Assigned task - Show each line of the records below where the word "dropdown" occurs.

Data in this exercise -
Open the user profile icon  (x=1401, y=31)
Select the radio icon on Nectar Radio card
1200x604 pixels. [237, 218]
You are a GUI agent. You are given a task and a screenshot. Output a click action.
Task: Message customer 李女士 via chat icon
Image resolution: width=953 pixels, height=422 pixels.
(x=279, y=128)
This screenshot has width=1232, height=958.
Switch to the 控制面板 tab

* * *

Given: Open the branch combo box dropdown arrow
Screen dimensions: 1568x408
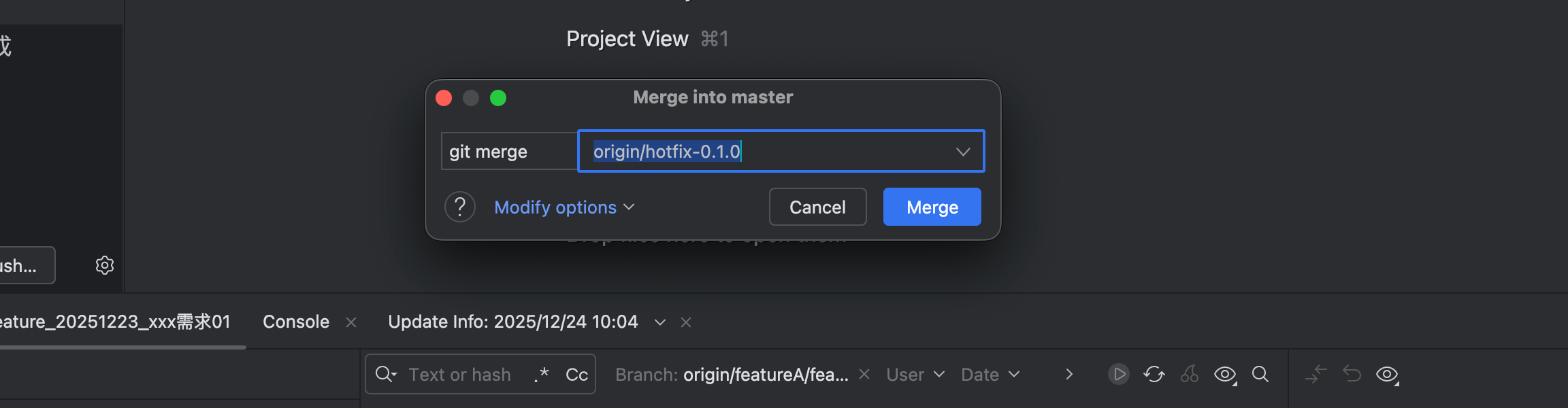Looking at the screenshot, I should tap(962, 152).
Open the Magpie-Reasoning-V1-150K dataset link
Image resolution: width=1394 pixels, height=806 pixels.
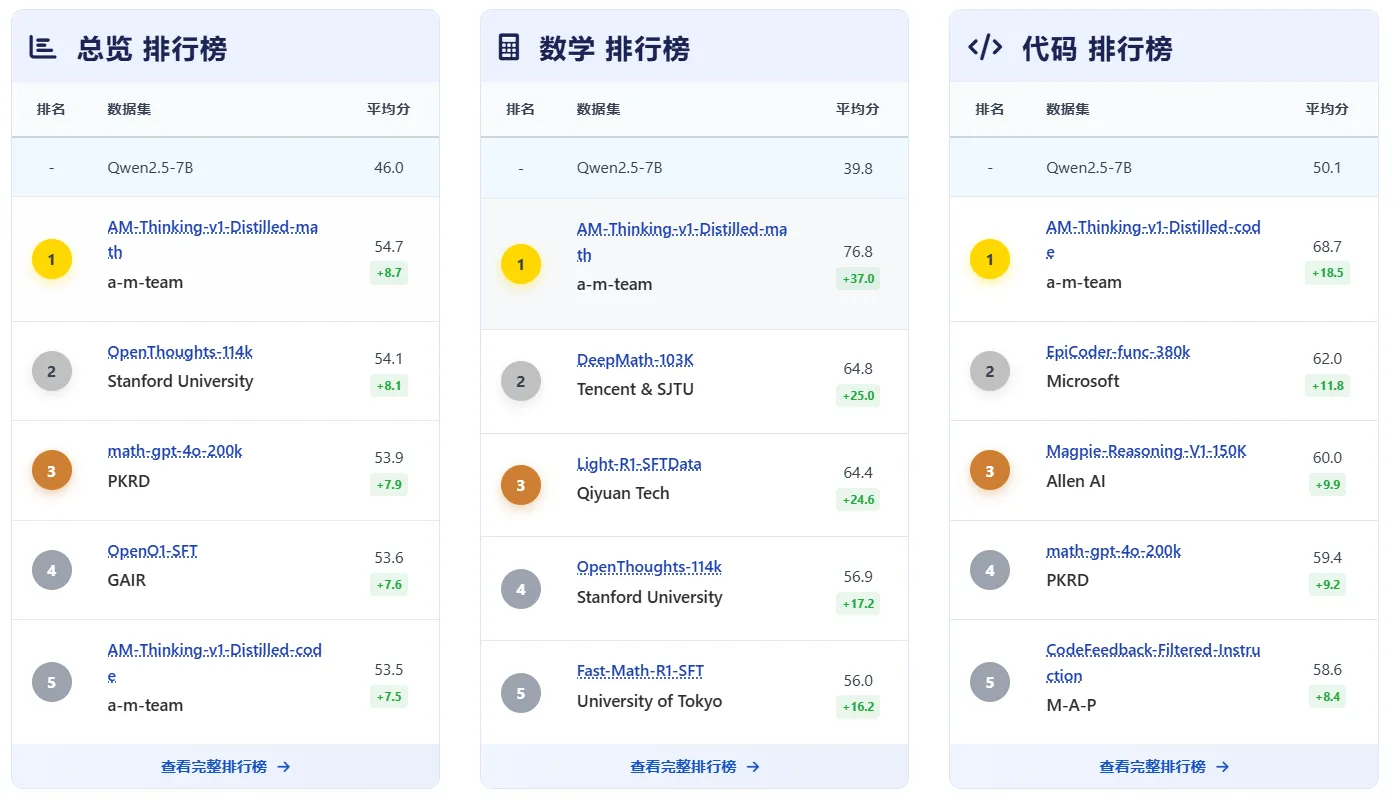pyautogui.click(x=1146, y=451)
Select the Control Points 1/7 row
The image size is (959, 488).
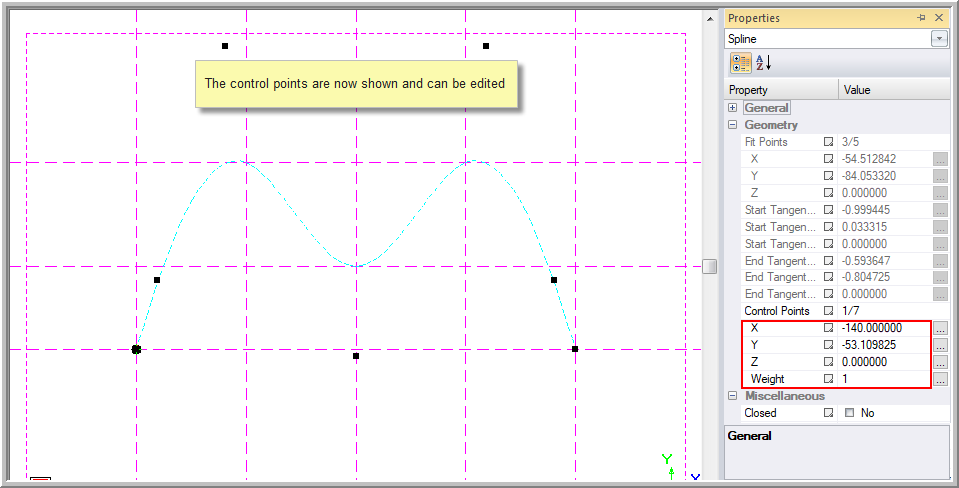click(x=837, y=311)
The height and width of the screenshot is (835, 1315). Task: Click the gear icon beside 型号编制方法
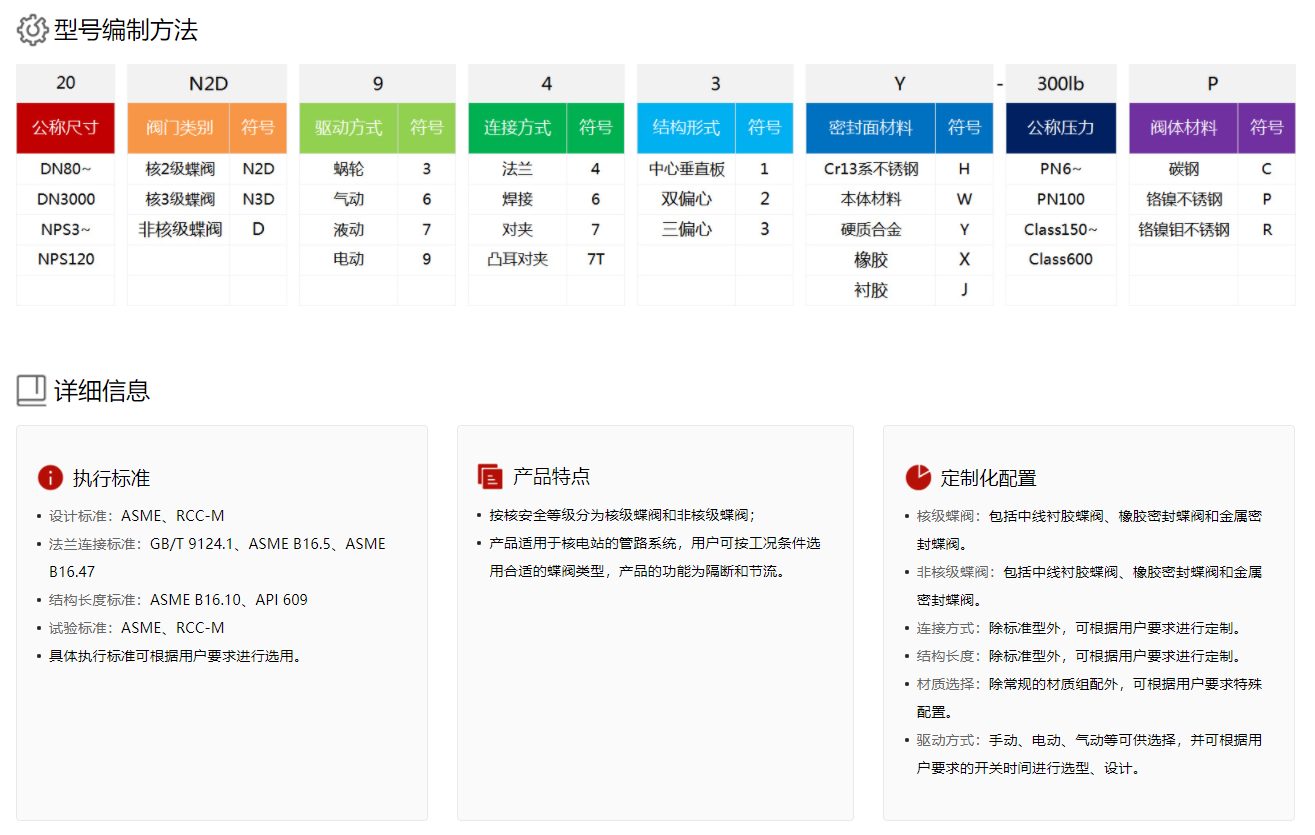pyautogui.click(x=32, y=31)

* * *

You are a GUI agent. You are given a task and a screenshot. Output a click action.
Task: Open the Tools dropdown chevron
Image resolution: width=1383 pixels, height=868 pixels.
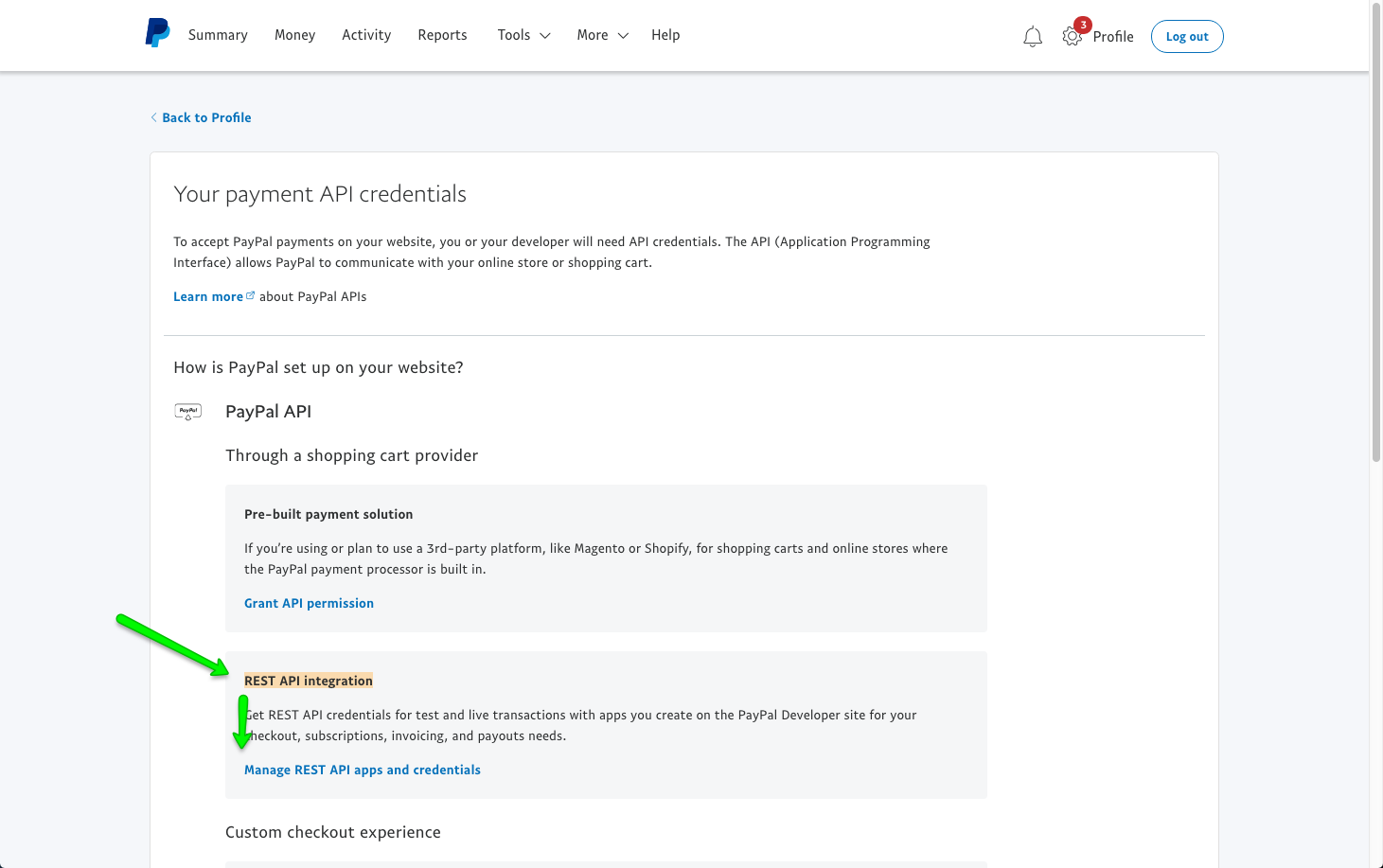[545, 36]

Exercise answer -
Given: Open the branch combo box dropdown arrow
Task: Open the Tools dropdown chevron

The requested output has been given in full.